目標 1:
判斷下面三句話是否符合講斯科倫範式的文本，每句回答「是」或「否」，並原文照抄引出作為依據的字句：(a) 斯科倫化之後得到的公式一定和原本的公式等價；(b) 用來取代存在量詞變數的常數 c，不能是式子裡本來就有的；(c) 斯科倫範式的公式裡只能有全稱量詞。
目標 2:
把講斯科倫範式的文本從最後一句之後接著寫下去。

FOL Resolution (2) - 斯科倫範式 Skolem normal form, Skolemization
A formula of first-order logic is in Skolem normal form if it is in prenex normal form with only universal first-order quantifiers.
$(∀ x_1)(∀ x_2)...(∀ x_n)M(W_1,...,W_k,x_1,...,x_n,f(W_1,...,W_k,x_1,...,x_n))$
  • Every first-order formula may be converted into Skolem normal form while not changing its satisfiability via a process called Skolemization
  • The resulting formula is not necessarily equivalent to the original one, but is equisatisfiable with it: it is satisfiable if and only if the original one is satisfiable.

Skolemization
    1. Variables that are existentially quantified are replaced by a constant: ∃(x) P(x)
    2. is converted to : P(c)
    3. c must not already exist in the expression.

Skolem functions
If the existentially quantified variable is within the scope of a universally quantified variable, it must be replaced by a skolem function, which is a function of the universally quantified variable.

e.g.  (∀x)(∃y)(P(x,y)) 轉成 (∀x)(P(x,f(x)) ,例如 (∀x)(Love(x,lover(x))


[例題1] 
$\exists x \forall y R(x,y)  \Rightarrow\forall y R(a,y)$ 其中$a$為常數
$\forall x \exists y R(x,y) \Leftrightarrow\forall x R(x,f(x))$
$\forall x \forall y \exists z R(x,y,z) \Leftrightarrow\forall x \forall y R(x,y,f(x,y))$


[例題2]
1.    ∃(y) GoodMan(y) 轉成 GoodMan(c)

提供的資料:
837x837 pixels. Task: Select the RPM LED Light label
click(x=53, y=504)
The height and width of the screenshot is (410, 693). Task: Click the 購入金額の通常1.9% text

輸出 1:
(a) 否：「The resulting formula is not necessarily equivalent to the original one」
(b) 是：「c must not already exist in the expression.」
(c) 是：「in prenex normal form with only universal first-order quantifiers」

輸出 2:
2.    存在某人去刺殺暴君,被刺殺則死亡 { ∃(x) kill(x, Caesar), ∀(y,z) kill(y,z) -> die(z) }
  • Q : 暴君死亡了嗎? 或者 { ∃(x) kill(x, Caesar), ∀(z) ∃(y) kill(y,z) -> die(z) }
  • A : 死了(依代換過程,是那個 “刺殺暴君的人”殺的){ kill(killer(Caesar), Caesar), ...}




Unification
Unification is a basic operation on terms.  Two terms unify if substitutions can be made for any variables in the terms so that the terms are made identical.  If no such substitution exists, then the terms do not unify.

e.g.1
{ (P(w,x)), (-P(a,b)) } 替代後變成 { (P(a,b)), (-P(a,b)) }
上例中 unifier 的表示法 : {a/w, b/x}

e.g.2
例如,對於多項式 $X2$ 和 $Y3$ 可以通過採納 $X = Z3$ 和 $Y = Z2$ 而同一(unify)到 $Z6$。

e.g.3
X = 7                is true with X instantiated to 7
X = Y                is true with X aliased to Y (or vice versa)
foo(X) = foo(7)      is true with X instantiated to 7
foo(X,Y) = foo(3,4)  is true with X instantiated to 3 and Y to 4
foo(X,4) = foo(3,Y)  is true with X instantiated to 3 and Y to 4
foo(X) = foo(Y)      is true with X aliased to Y (or vice versa)
foo(X,X) = foo(3,4)  is false because there is no possible value for X
foo(X,4) = foo(3,X)  is false because there is no possible value for X


Most general unifier (mgu)
  • MGU簡言之,是規則庫中大家都用得上的替代。
  • A unifier (u) is a most general unifier (mgu) if any other unifier can be formed by the composition of u with some other unifier.
  • An algorithm can be generated which obtains a most general unifier for any set of clauses.


[例題] most general unifiers

For each of the following pairs of sentences, give the most general unifiers,
or write "NONE" if none exists.
  • P(A,B,C), P(x,y,z)
    mgu : {x/A, y/B, z/C}
  • Q(y,G(A,B)), Q(G(x,x), y)
    mgu : {x/None , y/None}
  • Older(Father(y), y), Older(Father(x), John)
    mgu : {x/John, y/John) 
  • Knows(Father(y), y), Knows(x, x)
    mgu : {x/None}




最終目標 - The FOL Resolution Algorithm
學完了基本的Resolution Refutation、Prenex normal form、Skolem normal form(Skolemization)和 Unification,終於來到了最後一關,把這些東西串起來,集大成之 The FOL Resolution Algorithm!

1.  First, negate the conclusion and add it to the list of assumptions.
(Using idea : Resolution Refutation)

2 .  Now convert the assumptions into Prenex Normal Form
  • Eliminate arrows
  • Drive in negation
  • Rename (Standardize) variables apart
...
(Using idea : Prenex Normal Form)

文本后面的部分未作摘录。